For instance: “how many bags of fertilizer should I buy to cover the entire lawn?”

Or, a little weirder: “how many cans of spray paint should I buy to cover the entire lawn?”

In both cases, we’re putting every student on, more or less, a level playing field. They are guessing at discrete numbers (ie. “fifty bags – no – sixty bags.”) and drawing on their intuition, which, from my experience, is a stronger base coat of for mathematical reasoning than the usual lacquer of calculations, figures, and formula.

This approach also forces students to reconcile the fact that the problem is impossible to solve as written. This is an essential moment. They need more information, but what? What defines a circle? Would it be easier to walk across the lawn’s diameter or around the lawn’s circumference? Which would be more accurate? Why is the radius difficult to measure? Did Kyle really walk through the center of the lawn or does he just think he did?

When you write “75 steps” on a photo, that conversation never happens.

My thanks to Kyle for jogging my thoughts here.

New Tweecher Induction

Alison Blank:

Everyone out there seems so full of love for the students and the job that it carries them through the long hours, but it hasn’t been enough for me to break out of the vicious cycle of frantic work and procrastination I’ve been stuck in since first grade.

This is as good a description of teaching’s tumultuous first year as you’ll find out there on the blogs. It also summarizes:

  1. teaching’s great deception – “love your students and the rest will follow.”
  2. teaching’s jarring transition – from sleepwalking into your 08h00 MAT 180 class to teaching your own classroom of sleepwalkers where every bad work habit you’ve accumulated over your entire life pays off huge negative returns.

Let’s table this post for a few years. It took me five years to feel even a little put-together in this job, to feel like I wasn’t just scrambling to keep pace, but I give Alison half that.

Had I gone to grad school this year, I would have put some time into a collage of new teacher profiles. Not my kind of new teacher. Not the traditionally inducted teacher, two mentors assigned by his district over two years, mentors who in all likelihood teach an unrelated subject. The sort of new teacher aptly described by statistics like “50% attrition rate.”

Rather, scan the list of commenters at Alison’s blog, scan her Twitter crowd (Twitter account required, sorry), and tell me you don’t think she’s going to bend the induction curve upwards.

Let’s assemble a control group. We’ll have the experimental group spamming questions at jackieb, jdyer, dcox21, colleenk, samjshah, k8nowak, sweenwsweens, dgreenedcp, et al, while blogging the experience as time permits.

I don’t know if it’s any kind of model. I only know it would’ve made me a much happier teacher, much sooner.

Ad Check

I can’t be the only person afflicted with these sidebar ads. The series is notable for taking guys who have at most 7% body fat and then Hulking them out even further through some form of isometrics or meditation or whatever. They doubled down on whatever game they’re running, though, with this particular before/after set. You have to imagine it animating back and forth between the two:

The deceit here is vaguely mathematical so I asked my first class of students, “What is it selling and how does it try to sell it?” Most identified the product as some kind of weight loss formula and/or protein shake. No one identified the deceit.

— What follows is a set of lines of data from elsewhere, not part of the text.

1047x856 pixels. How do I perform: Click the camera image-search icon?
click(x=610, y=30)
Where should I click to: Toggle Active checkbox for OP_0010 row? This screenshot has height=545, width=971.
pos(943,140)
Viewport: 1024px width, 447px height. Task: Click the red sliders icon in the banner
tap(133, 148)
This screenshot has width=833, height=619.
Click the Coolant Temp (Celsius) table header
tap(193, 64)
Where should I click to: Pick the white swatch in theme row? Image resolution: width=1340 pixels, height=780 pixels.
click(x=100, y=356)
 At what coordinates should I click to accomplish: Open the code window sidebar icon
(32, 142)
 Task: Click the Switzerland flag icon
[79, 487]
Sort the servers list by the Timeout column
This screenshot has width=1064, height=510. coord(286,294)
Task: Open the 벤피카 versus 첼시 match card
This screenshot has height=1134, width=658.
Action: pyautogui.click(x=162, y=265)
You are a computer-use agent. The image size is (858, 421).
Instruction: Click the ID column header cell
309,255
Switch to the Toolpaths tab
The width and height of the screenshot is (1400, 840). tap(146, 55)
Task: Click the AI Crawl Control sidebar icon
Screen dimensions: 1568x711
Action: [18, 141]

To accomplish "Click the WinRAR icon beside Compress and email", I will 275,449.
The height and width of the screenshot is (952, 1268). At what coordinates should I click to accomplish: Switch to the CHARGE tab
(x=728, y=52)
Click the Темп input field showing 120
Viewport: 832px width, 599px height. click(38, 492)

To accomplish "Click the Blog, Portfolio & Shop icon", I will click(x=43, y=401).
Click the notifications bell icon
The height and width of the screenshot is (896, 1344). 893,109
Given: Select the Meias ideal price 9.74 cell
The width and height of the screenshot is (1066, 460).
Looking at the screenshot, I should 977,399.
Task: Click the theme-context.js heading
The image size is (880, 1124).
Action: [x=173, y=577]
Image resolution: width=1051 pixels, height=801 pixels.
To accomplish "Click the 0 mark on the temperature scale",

So I asked my next class, “What is it selling and how does it lie?” Many suggested we were looking at two different people here, which I said was false (with about 99% certainty). One student thought the ears were the giveaway, which is true, though not the giveaway he thought they were.

I guess I’m curious a) if you notice the deceit and b) if there’s any way to translate that deceit into an actionable math unit?

Update: Yeah, it’s the distortion, which is about 17% too wide in the first image and 17% too tall in the second image. Should it worry me that none of my students caught it?

Here are my estimations of the undistorted images.

Graph: effectiveness of ad v. percent distortion.

[Update: Holy cow. They fixed the proportions in the latest ad buy.]